(Stored data entries)

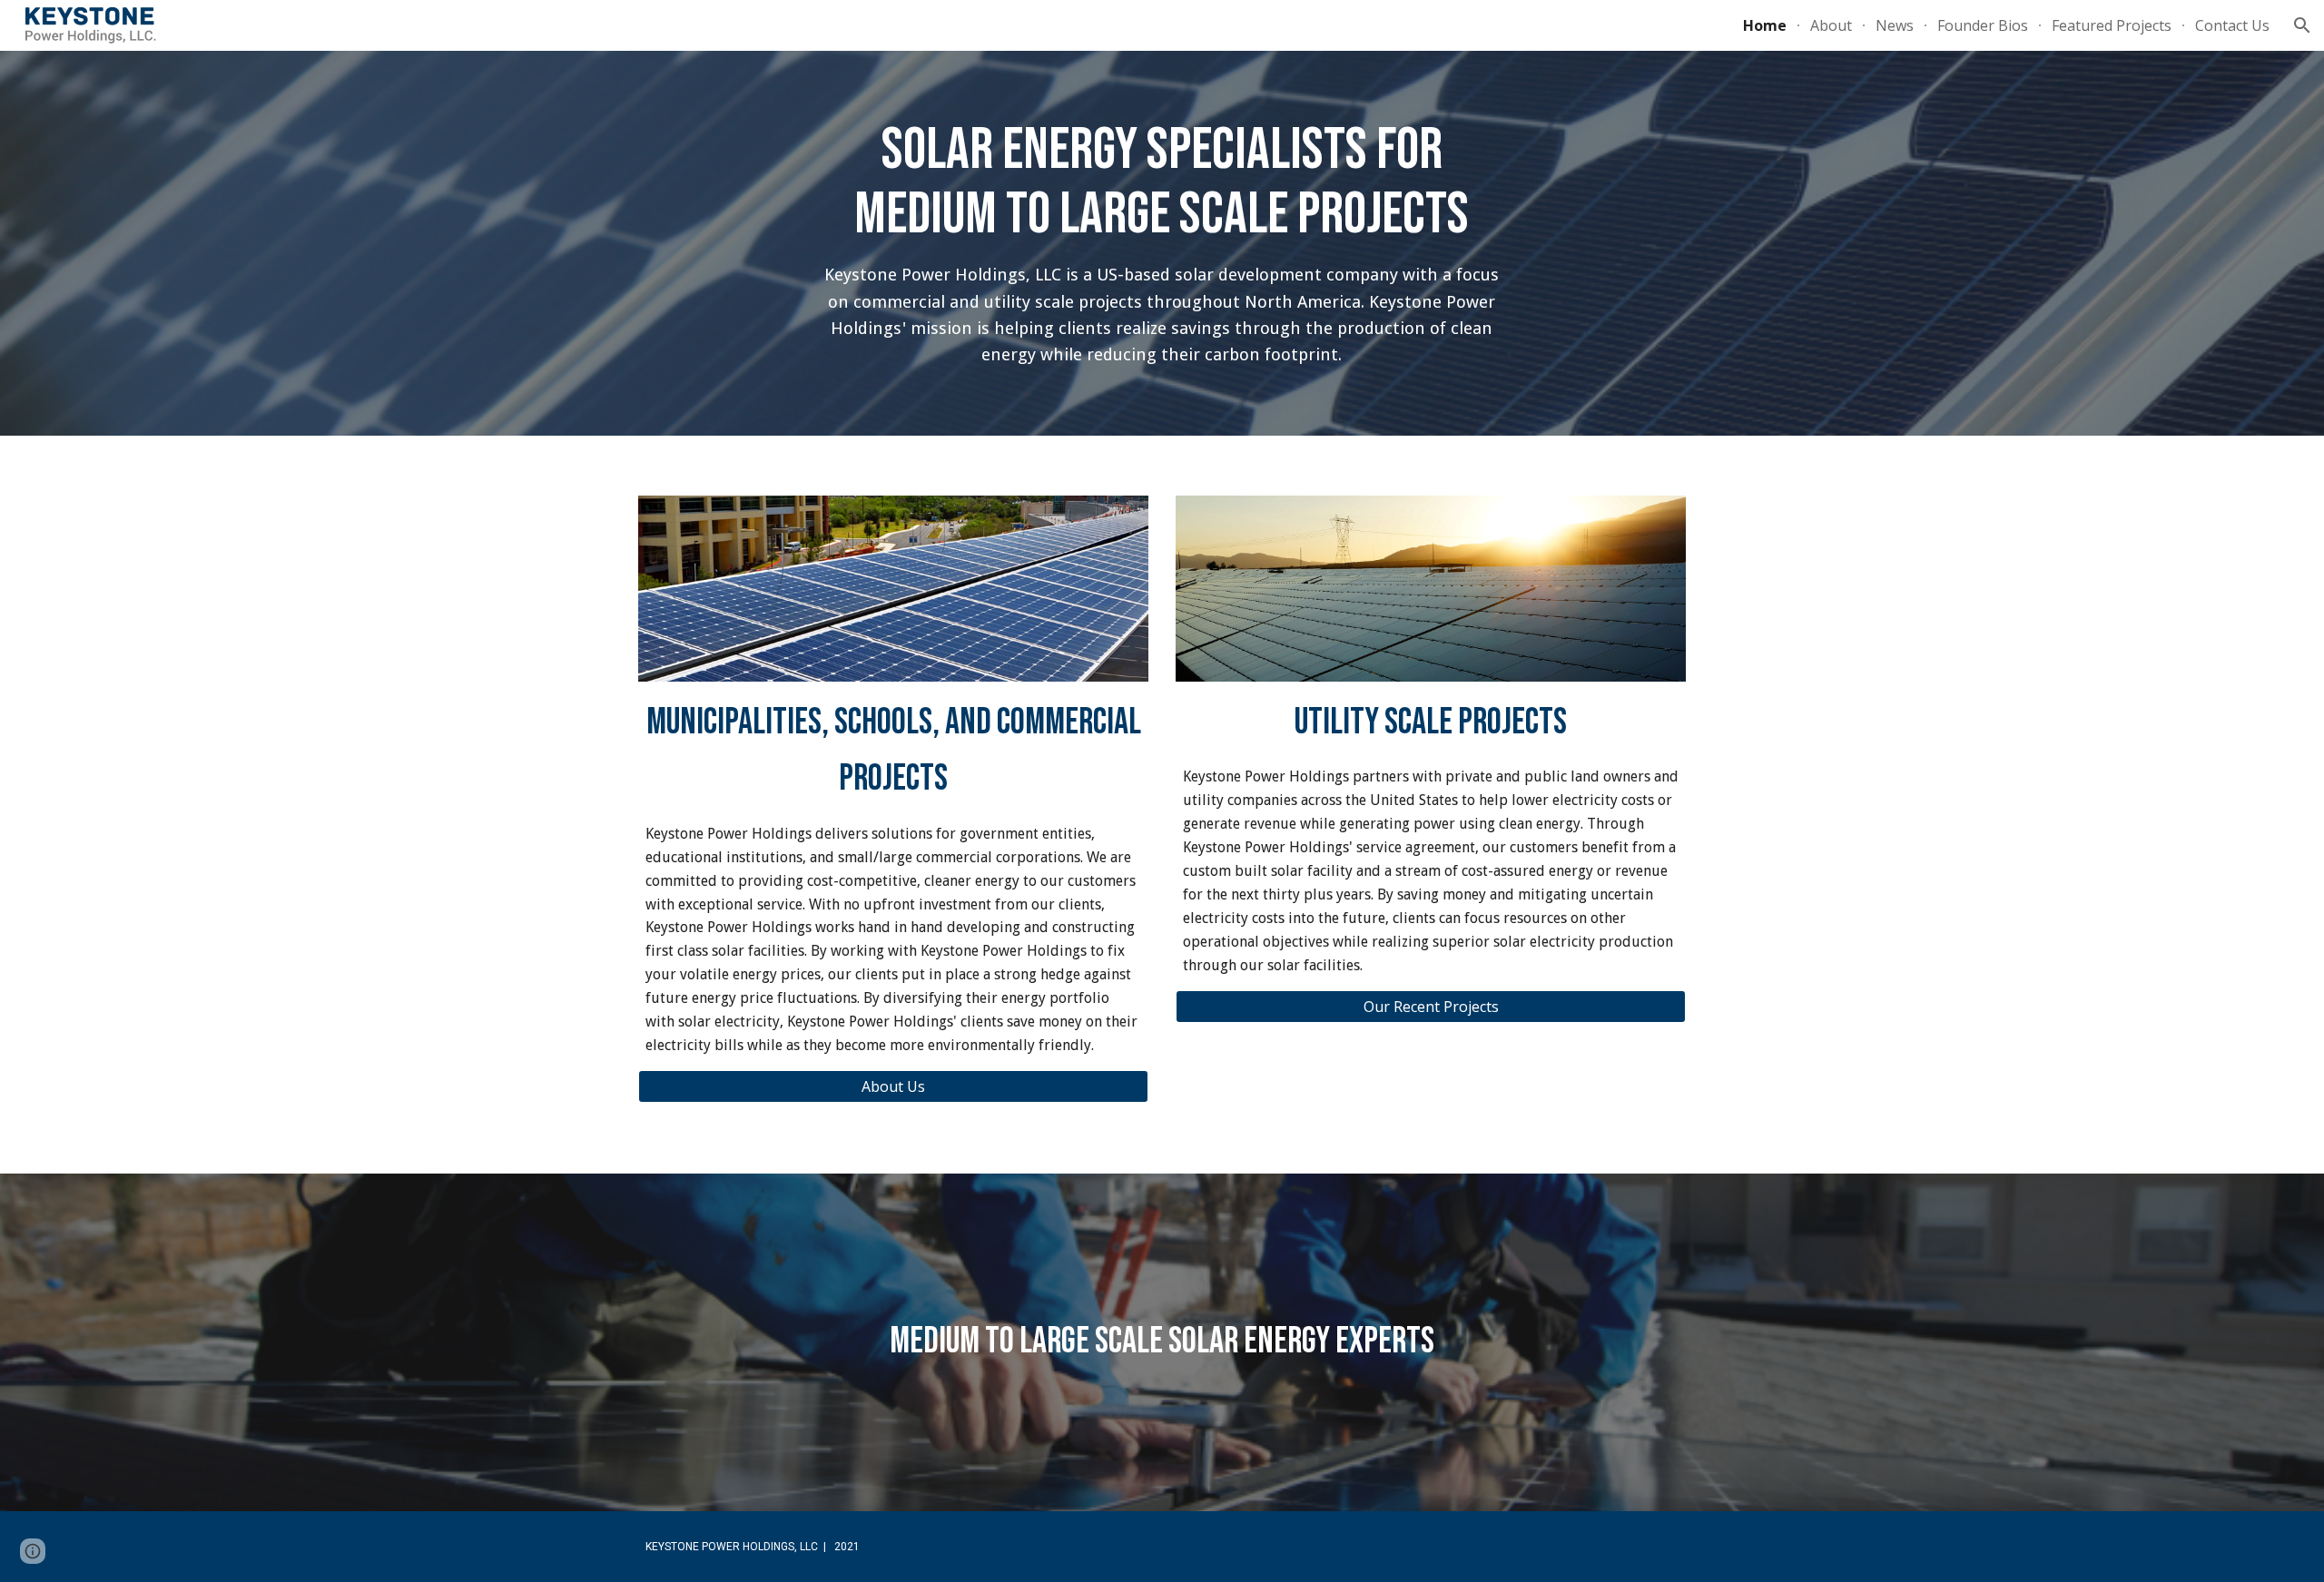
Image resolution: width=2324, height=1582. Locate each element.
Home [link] (1765, 25)
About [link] (1831, 25)
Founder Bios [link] (1982, 25)
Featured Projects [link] (2111, 25)
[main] (1162, 243)
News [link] (1895, 25)
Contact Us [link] (2232, 25)
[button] (2302, 25)
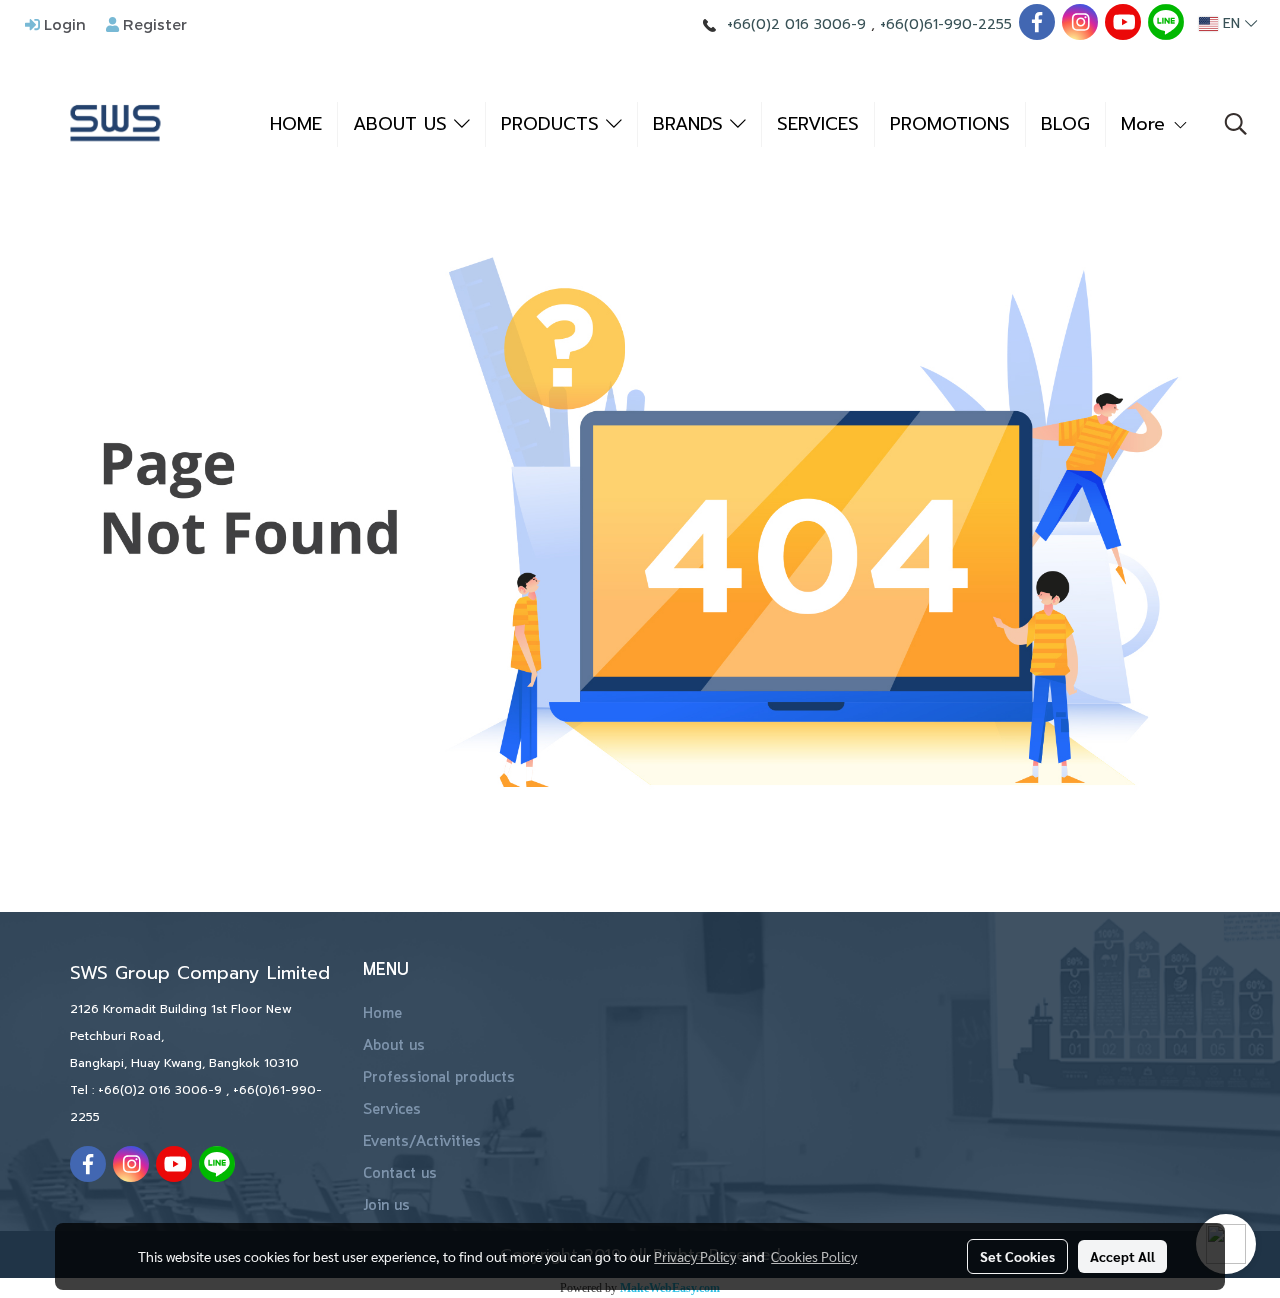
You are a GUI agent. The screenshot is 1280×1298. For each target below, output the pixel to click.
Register (153, 24)
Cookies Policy (814, 1256)
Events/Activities (422, 1142)
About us (394, 1046)
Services (392, 1110)
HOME (296, 124)
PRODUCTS (553, 124)
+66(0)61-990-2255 (946, 24)
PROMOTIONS (950, 124)
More (1146, 124)
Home (382, 1014)
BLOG (1065, 124)
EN (1231, 23)
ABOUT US (403, 124)
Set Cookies (1017, 1256)
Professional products (439, 1078)
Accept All (1122, 1256)
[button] (1236, 124)
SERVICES (818, 124)
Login (63, 24)
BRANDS (691, 124)
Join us (386, 1206)
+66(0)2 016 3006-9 (796, 24)
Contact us (400, 1174)
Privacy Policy (695, 1256)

- _EXERCISE BRIEF_:
Beginning with the line containing "Contact Us [link] (2232, 25)" and ending with the last line of the data above, repeat each line exactly. Include no pictures and no other lines.

- _TASK OUTPUT_:
Contact Us [link] (2232, 25)
[button] (2302, 25)
You are a GUI agent. The screenshot is 1280×1298. For each target below, output the pixel to click.
Register (153, 24)
Cookies Policy (814, 1256)
Events/Activities (422, 1142)
About us (394, 1046)
Services (392, 1110)
HOME (296, 124)
PRODUCTS (553, 124)
+66(0)61-990-2255 (946, 24)
PROMOTIONS (950, 124)
More (1146, 124)
Home (382, 1014)
BLOG (1065, 124)
EN (1231, 23)
ABOUT US (403, 124)
Set Cookies (1017, 1256)
Professional products (439, 1078)
Accept All (1122, 1256)
[button] (1236, 124)
SERVICES (818, 124)
Login (63, 24)
BRANDS (691, 124)
Join us (386, 1206)
+66(0)2 016 3006-9 (796, 24)
Contact us (400, 1174)
Privacy Policy (695, 1256)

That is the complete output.